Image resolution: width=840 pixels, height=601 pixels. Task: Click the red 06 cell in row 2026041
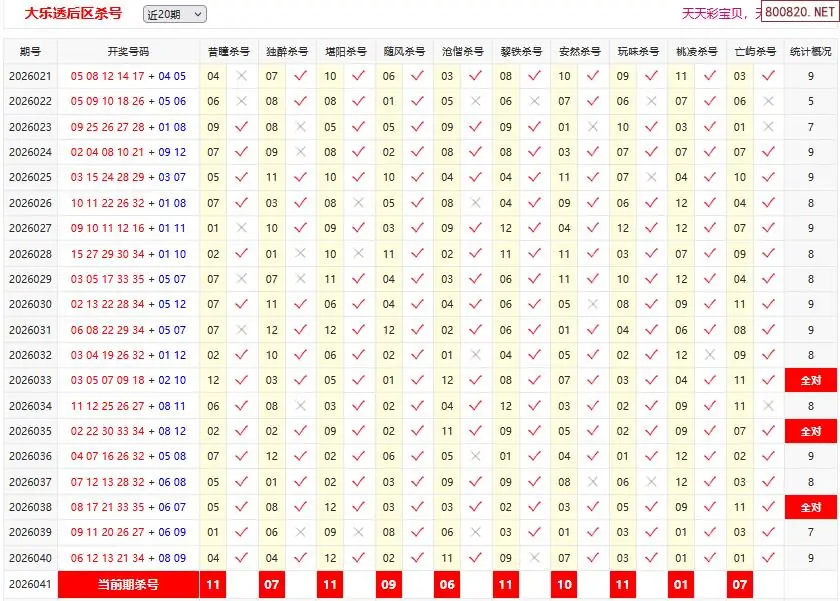[447, 584]
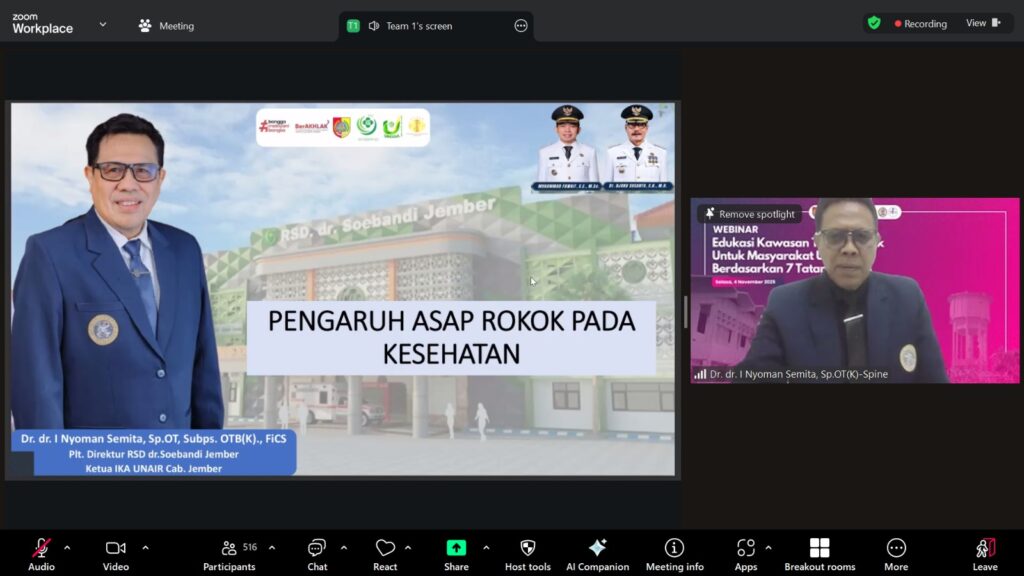Image resolution: width=1024 pixels, height=576 pixels.
Task: Switch to the Meeting tab
Action: [166, 26]
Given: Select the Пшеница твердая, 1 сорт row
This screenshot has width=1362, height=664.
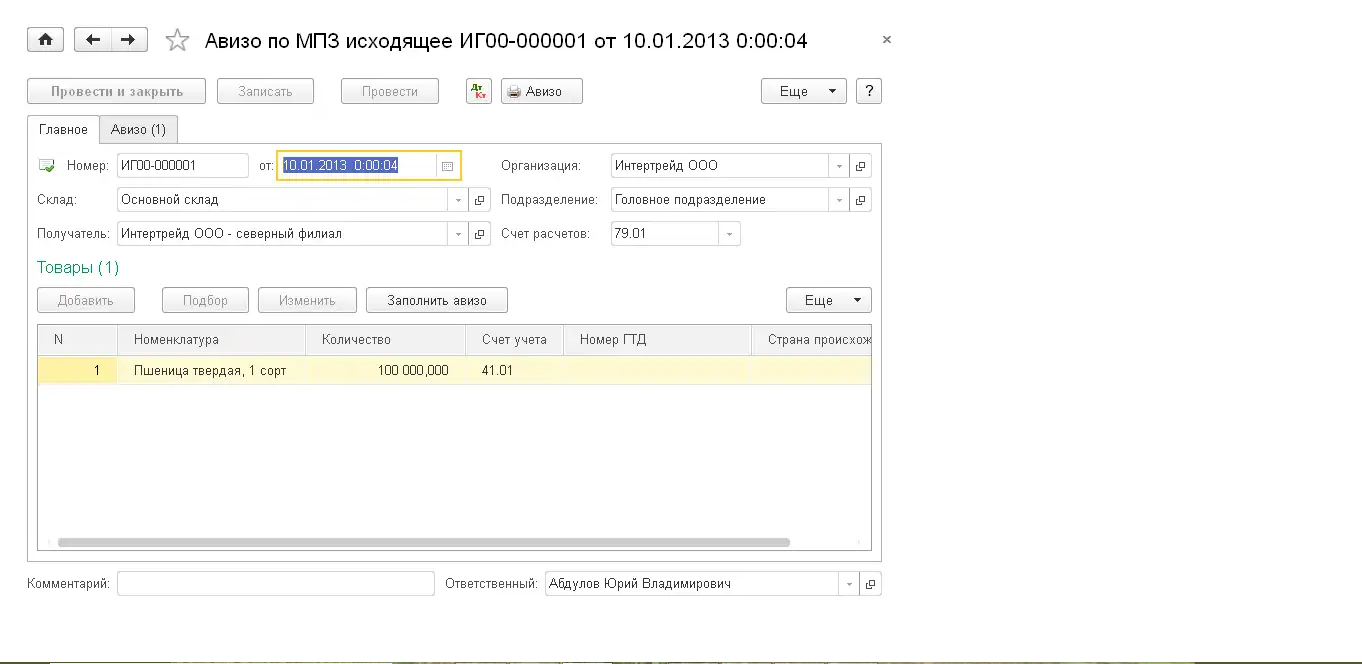Looking at the screenshot, I should [210, 370].
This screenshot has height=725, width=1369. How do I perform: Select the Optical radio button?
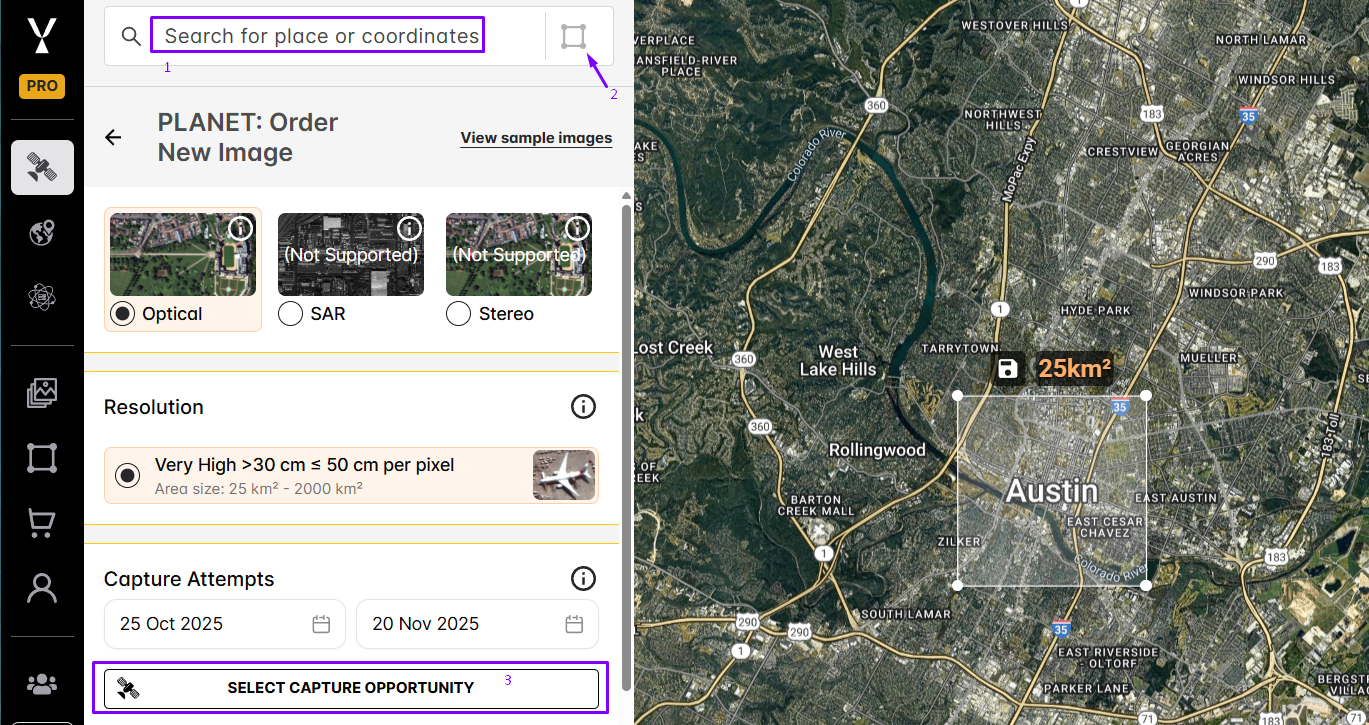tap(122, 314)
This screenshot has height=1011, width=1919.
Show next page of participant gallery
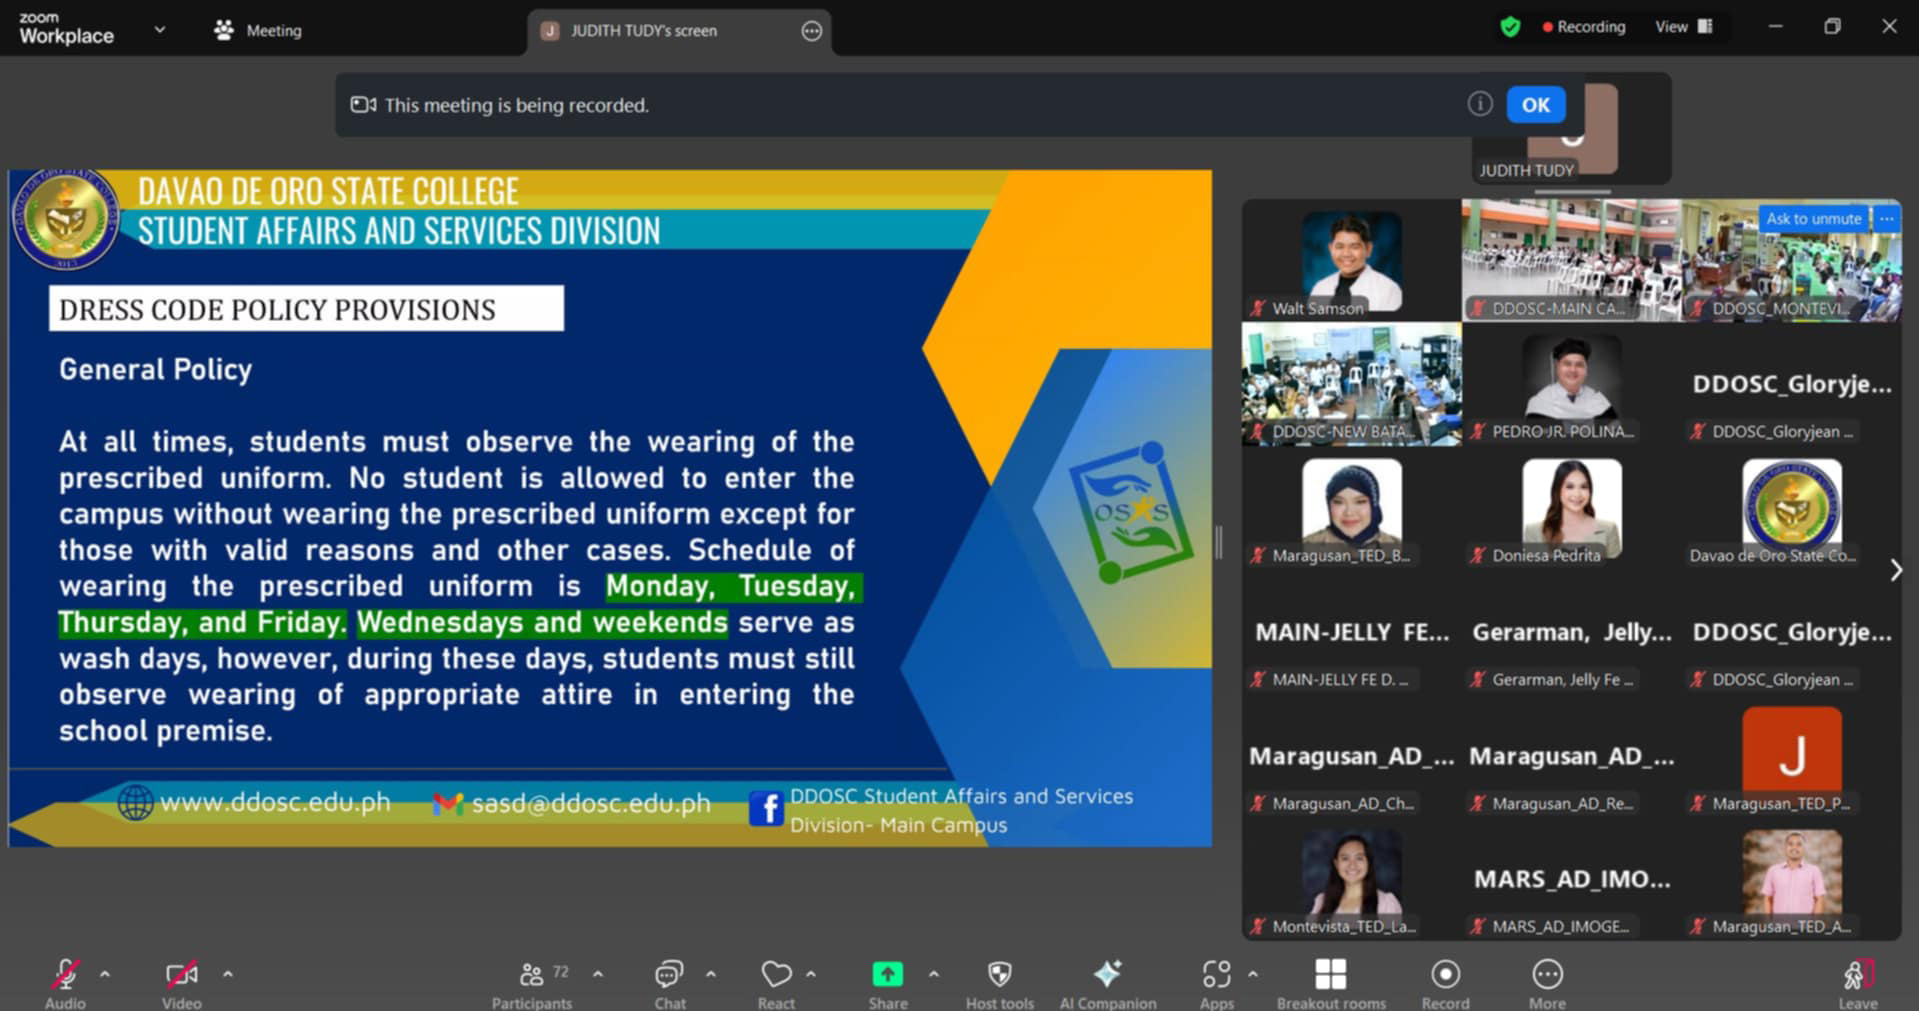1895,570
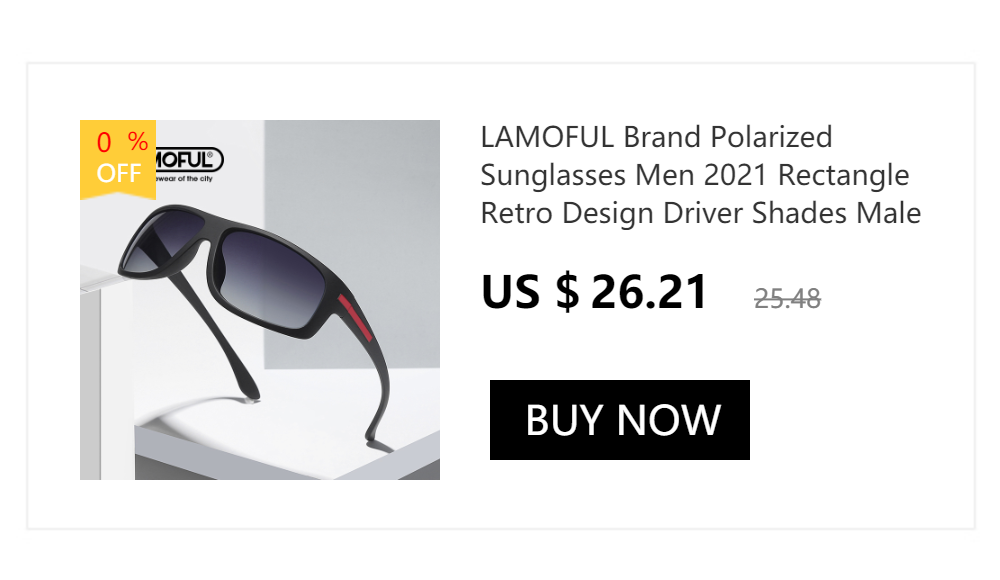Click the yellow 0% OFF discount badge

118,158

============

* **YOUR OBJECTIVE**: Copy every entry exactly; drop the pictures.

* **YOUR RESPONSE**:
Image resolution: width=840 pixels, height=601 pixels. Task: Click the red 06 cell in row 2026041
[447, 584]
Image resolution: width=1024 pixels, height=576 pixels.
Task: Switch to the Meeting tab
Action: [166, 26]
Given: Select the Пшеница твердая, 1 сорт row
This screenshot has width=1362, height=664.
Looking at the screenshot, I should [210, 370].
This screenshot has height=725, width=1369. How do I perform: Select the Optical radio button?
tap(122, 314)
This screenshot has height=1011, width=1919.
Show next page of participant gallery
1895,570
Click the yellow 0% OFF discount badge

118,158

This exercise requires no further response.